:: TASK STATEMENT ::
When you output the entries, begin with the first line and end with the line containing "Given: Click table search magnifier icon", keeping each line exactly as it is.

(Items from a data source)

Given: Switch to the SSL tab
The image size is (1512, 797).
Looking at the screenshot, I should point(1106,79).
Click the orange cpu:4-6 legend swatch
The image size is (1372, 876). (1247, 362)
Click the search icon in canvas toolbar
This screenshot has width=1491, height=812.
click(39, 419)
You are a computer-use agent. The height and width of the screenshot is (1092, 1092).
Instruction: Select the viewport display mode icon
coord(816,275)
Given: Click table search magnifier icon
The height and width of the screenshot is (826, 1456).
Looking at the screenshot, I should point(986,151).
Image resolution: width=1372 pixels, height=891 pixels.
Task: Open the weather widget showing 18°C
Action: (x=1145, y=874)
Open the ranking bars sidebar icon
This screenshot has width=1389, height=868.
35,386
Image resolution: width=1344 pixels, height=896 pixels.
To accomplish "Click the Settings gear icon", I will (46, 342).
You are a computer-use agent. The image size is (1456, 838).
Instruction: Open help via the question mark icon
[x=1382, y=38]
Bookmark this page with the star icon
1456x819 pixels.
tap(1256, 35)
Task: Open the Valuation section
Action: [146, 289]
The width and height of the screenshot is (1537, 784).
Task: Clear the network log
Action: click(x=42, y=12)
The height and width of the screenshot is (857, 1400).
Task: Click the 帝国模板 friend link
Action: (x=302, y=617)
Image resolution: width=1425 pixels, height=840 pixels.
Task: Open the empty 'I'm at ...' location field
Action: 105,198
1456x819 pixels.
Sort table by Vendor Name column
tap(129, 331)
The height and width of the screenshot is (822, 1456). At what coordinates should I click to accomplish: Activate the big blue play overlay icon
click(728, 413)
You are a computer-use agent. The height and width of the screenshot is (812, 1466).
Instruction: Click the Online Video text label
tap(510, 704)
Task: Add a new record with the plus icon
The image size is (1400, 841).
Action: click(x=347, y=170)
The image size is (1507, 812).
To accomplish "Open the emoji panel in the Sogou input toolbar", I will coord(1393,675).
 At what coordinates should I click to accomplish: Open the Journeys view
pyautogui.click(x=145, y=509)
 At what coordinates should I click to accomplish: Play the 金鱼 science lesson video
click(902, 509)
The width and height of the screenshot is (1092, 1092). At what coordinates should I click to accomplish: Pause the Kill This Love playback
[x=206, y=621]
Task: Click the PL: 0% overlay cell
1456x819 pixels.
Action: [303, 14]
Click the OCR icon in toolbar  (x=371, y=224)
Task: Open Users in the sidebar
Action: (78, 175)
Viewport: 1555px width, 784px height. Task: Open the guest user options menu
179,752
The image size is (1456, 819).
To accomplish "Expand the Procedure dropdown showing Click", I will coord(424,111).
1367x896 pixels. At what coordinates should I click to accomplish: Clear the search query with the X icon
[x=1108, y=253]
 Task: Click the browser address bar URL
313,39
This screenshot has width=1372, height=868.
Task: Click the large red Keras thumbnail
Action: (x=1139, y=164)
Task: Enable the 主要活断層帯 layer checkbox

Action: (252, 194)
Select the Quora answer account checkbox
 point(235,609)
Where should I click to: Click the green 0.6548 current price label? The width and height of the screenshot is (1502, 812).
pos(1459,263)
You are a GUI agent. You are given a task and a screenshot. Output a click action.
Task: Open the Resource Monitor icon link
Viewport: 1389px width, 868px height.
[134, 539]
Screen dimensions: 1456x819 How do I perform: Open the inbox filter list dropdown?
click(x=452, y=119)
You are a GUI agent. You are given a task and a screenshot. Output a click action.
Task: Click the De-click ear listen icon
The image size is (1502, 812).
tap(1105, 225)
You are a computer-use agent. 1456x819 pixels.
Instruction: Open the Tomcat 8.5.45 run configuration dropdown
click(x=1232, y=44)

:: TASK RESPONSE ::
Given: Switch to the SSL tab
The image size is (1512, 797).
Looking at the screenshot, I should point(1106,79).
Click the orange cpu:4-6 legend swatch
The image size is (1372, 876). (1247, 362)
Click the search icon in canvas toolbar
This screenshot has width=1491, height=812.
click(39, 419)
You are a computer-use agent. The height and width of the screenshot is (1092, 1092).
Instruction: Select the viewport display mode icon
coord(816,275)
Given: Click table search magnifier icon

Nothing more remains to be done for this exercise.